Data supplied >>
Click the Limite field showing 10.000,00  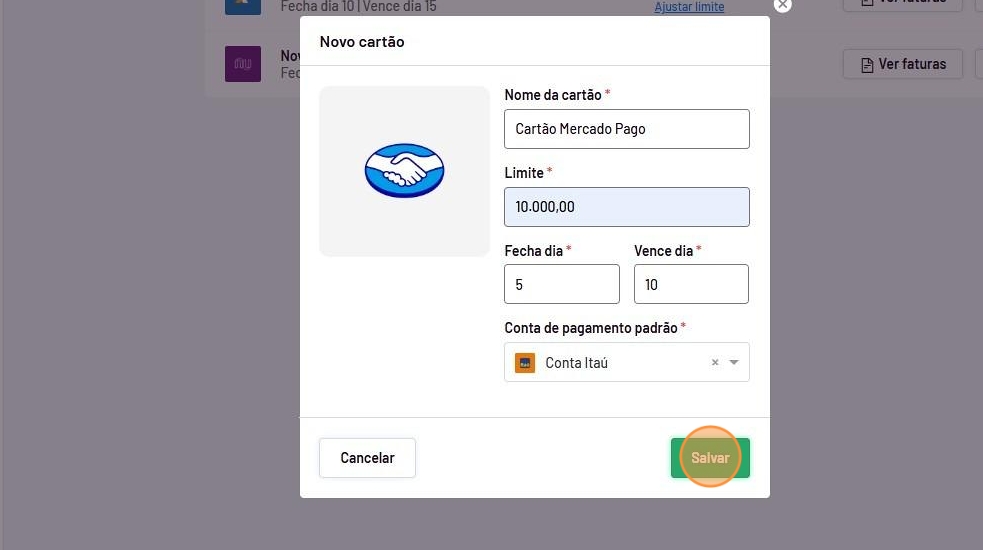626,207
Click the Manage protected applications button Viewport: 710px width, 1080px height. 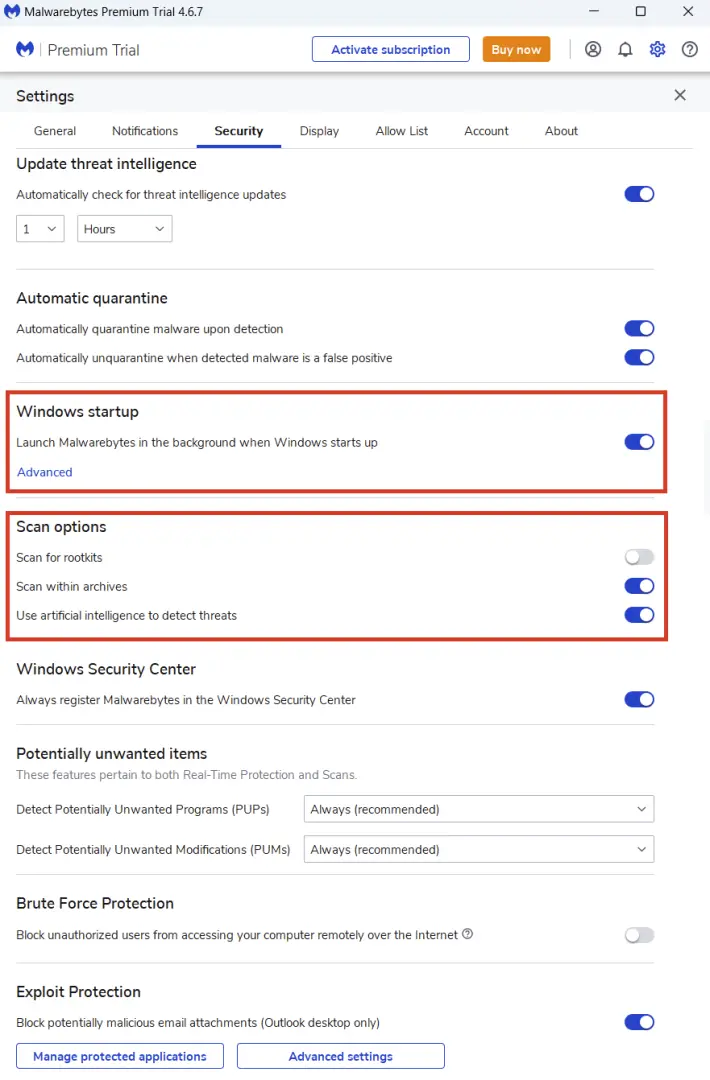click(120, 1056)
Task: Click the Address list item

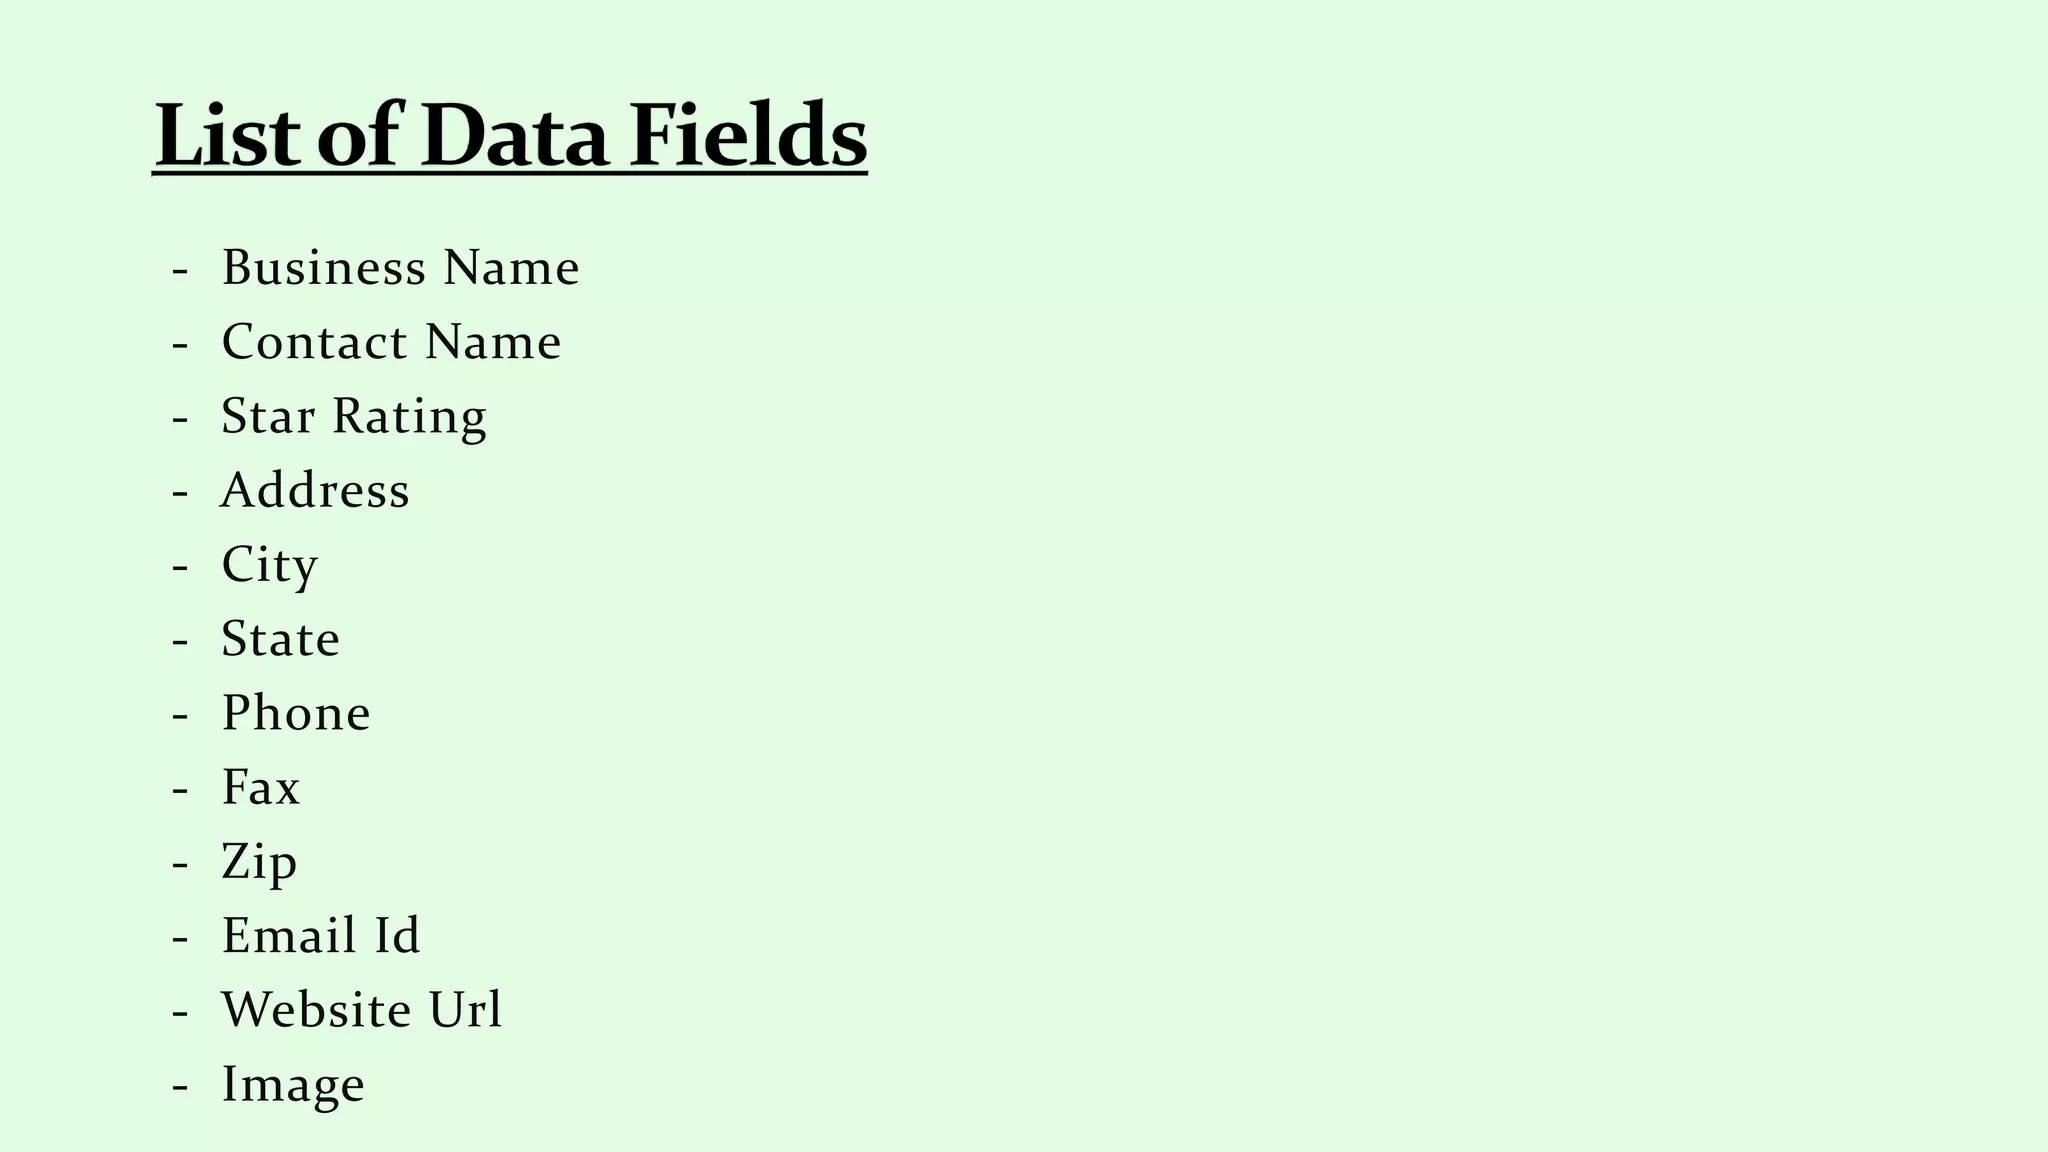Action: coord(315,490)
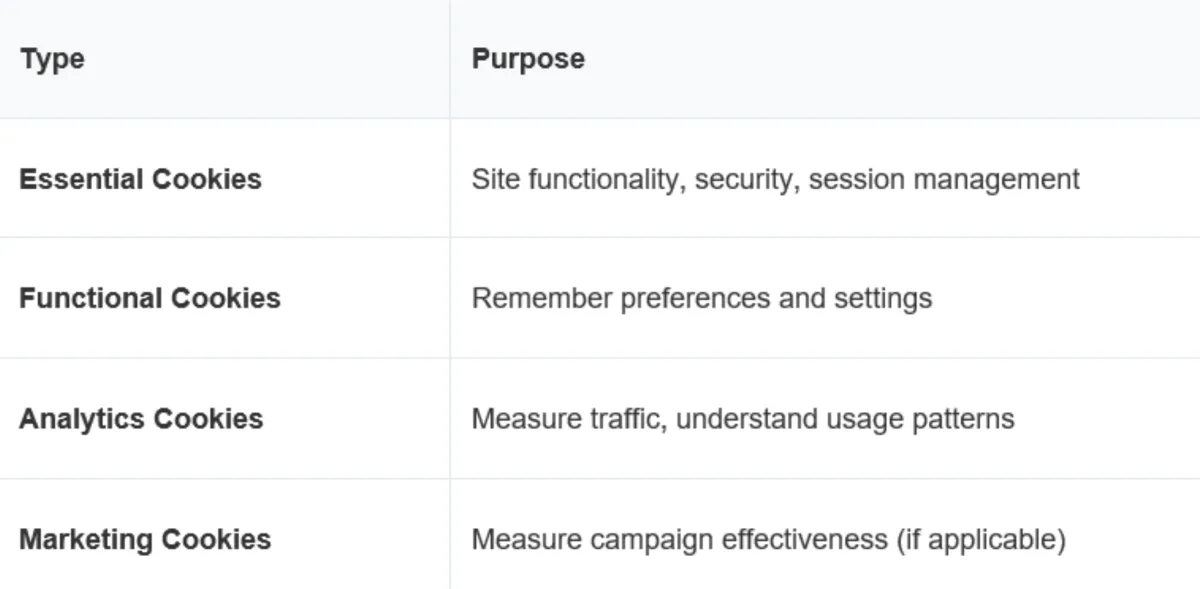This screenshot has height=589, width=1200.
Task: Click the Essential Cookies purpose description
Action: [x=775, y=179]
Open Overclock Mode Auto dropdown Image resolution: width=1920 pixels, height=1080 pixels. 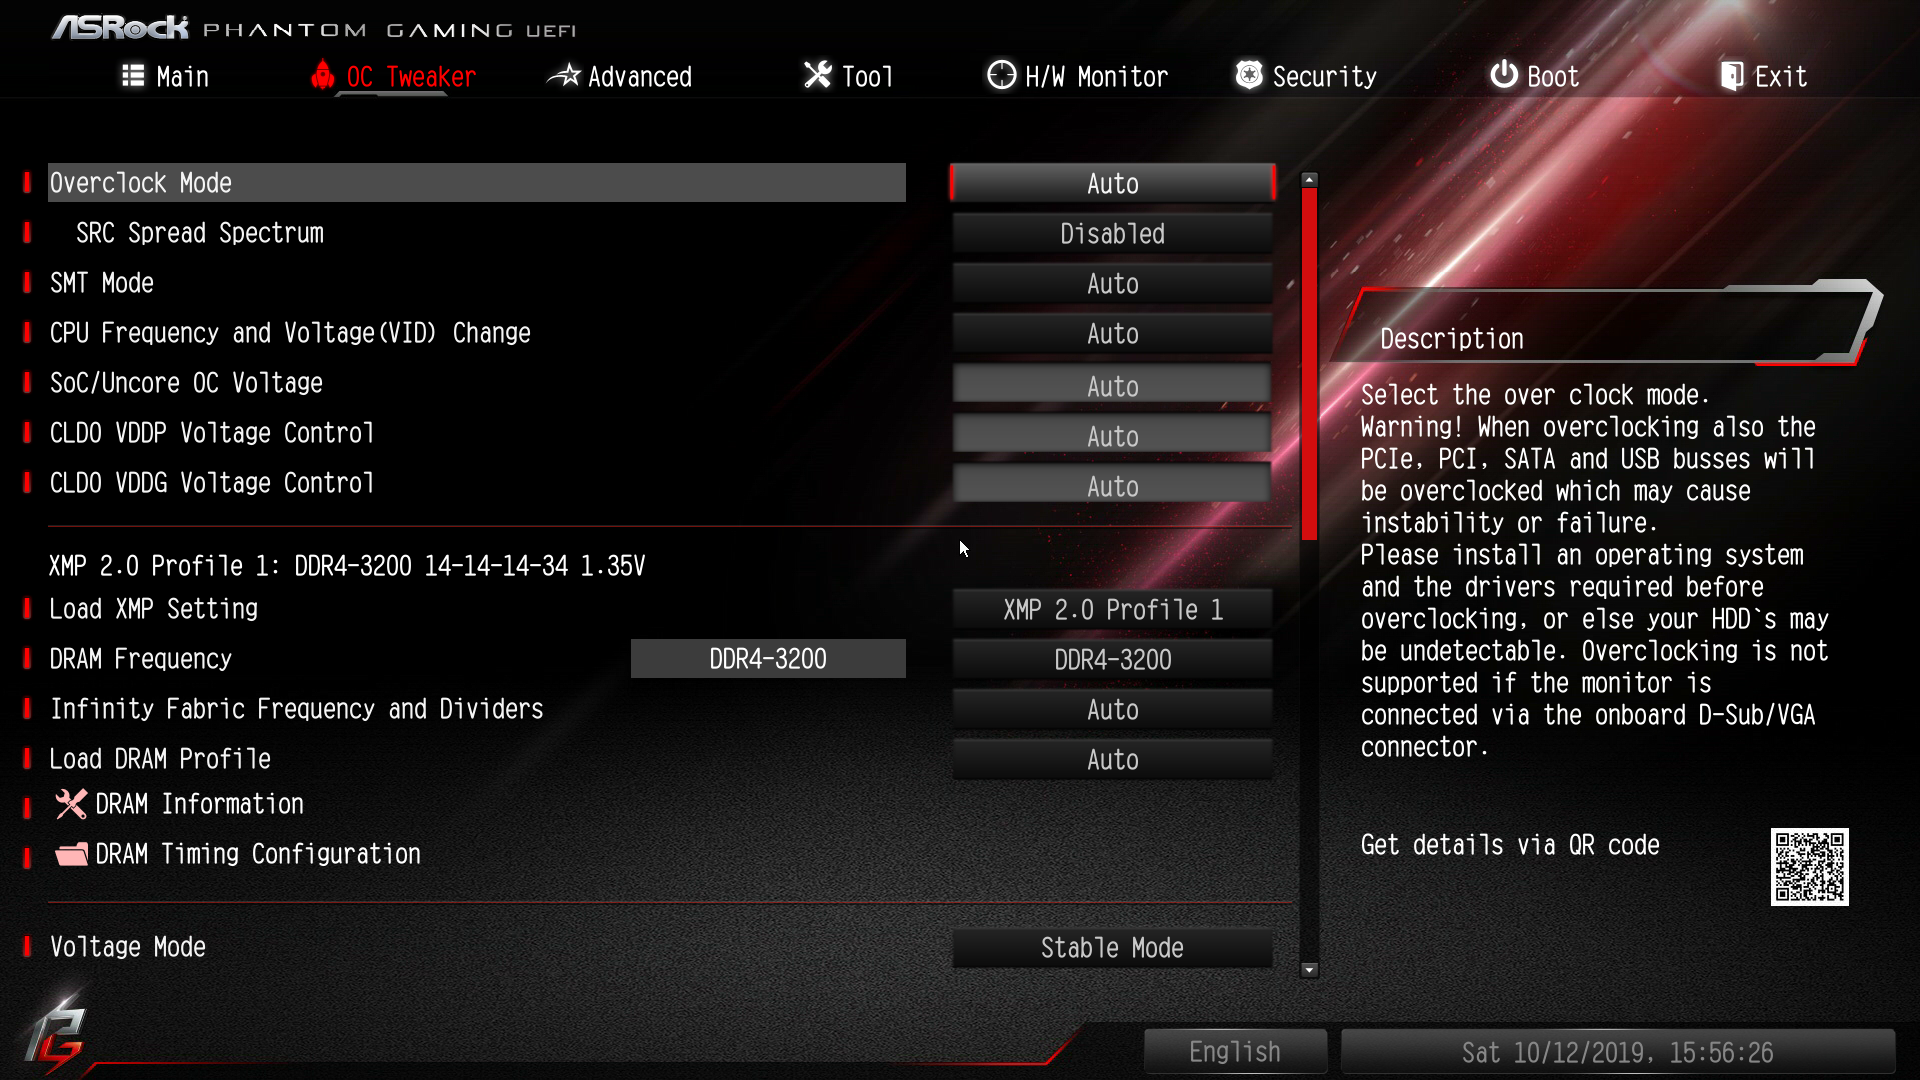pos(1112,184)
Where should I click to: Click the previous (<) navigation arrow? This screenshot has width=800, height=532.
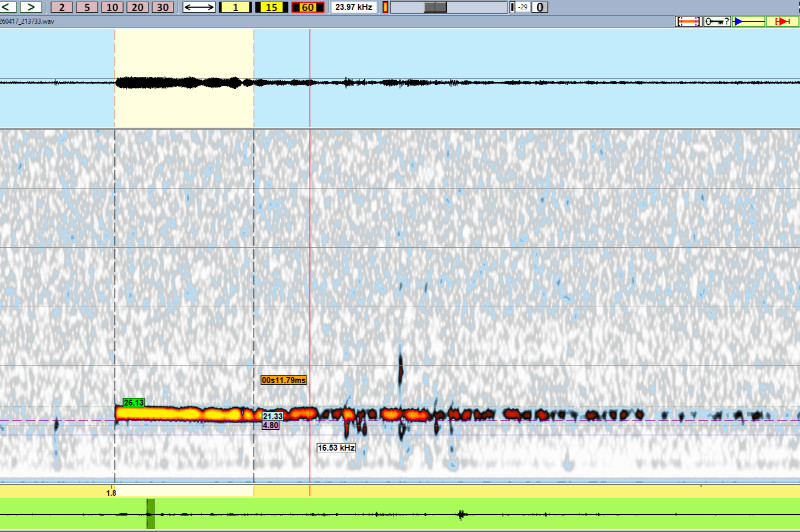(9, 7)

What the task asks >>
I need the lines from the line holding "Where should I" through the end of the material, inclusive, restated word for word and without pictures.

Solution >>
Where should I click to: Click the previous (<) navigation arrow? This screenshot has width=800, height=532.
(9, 7)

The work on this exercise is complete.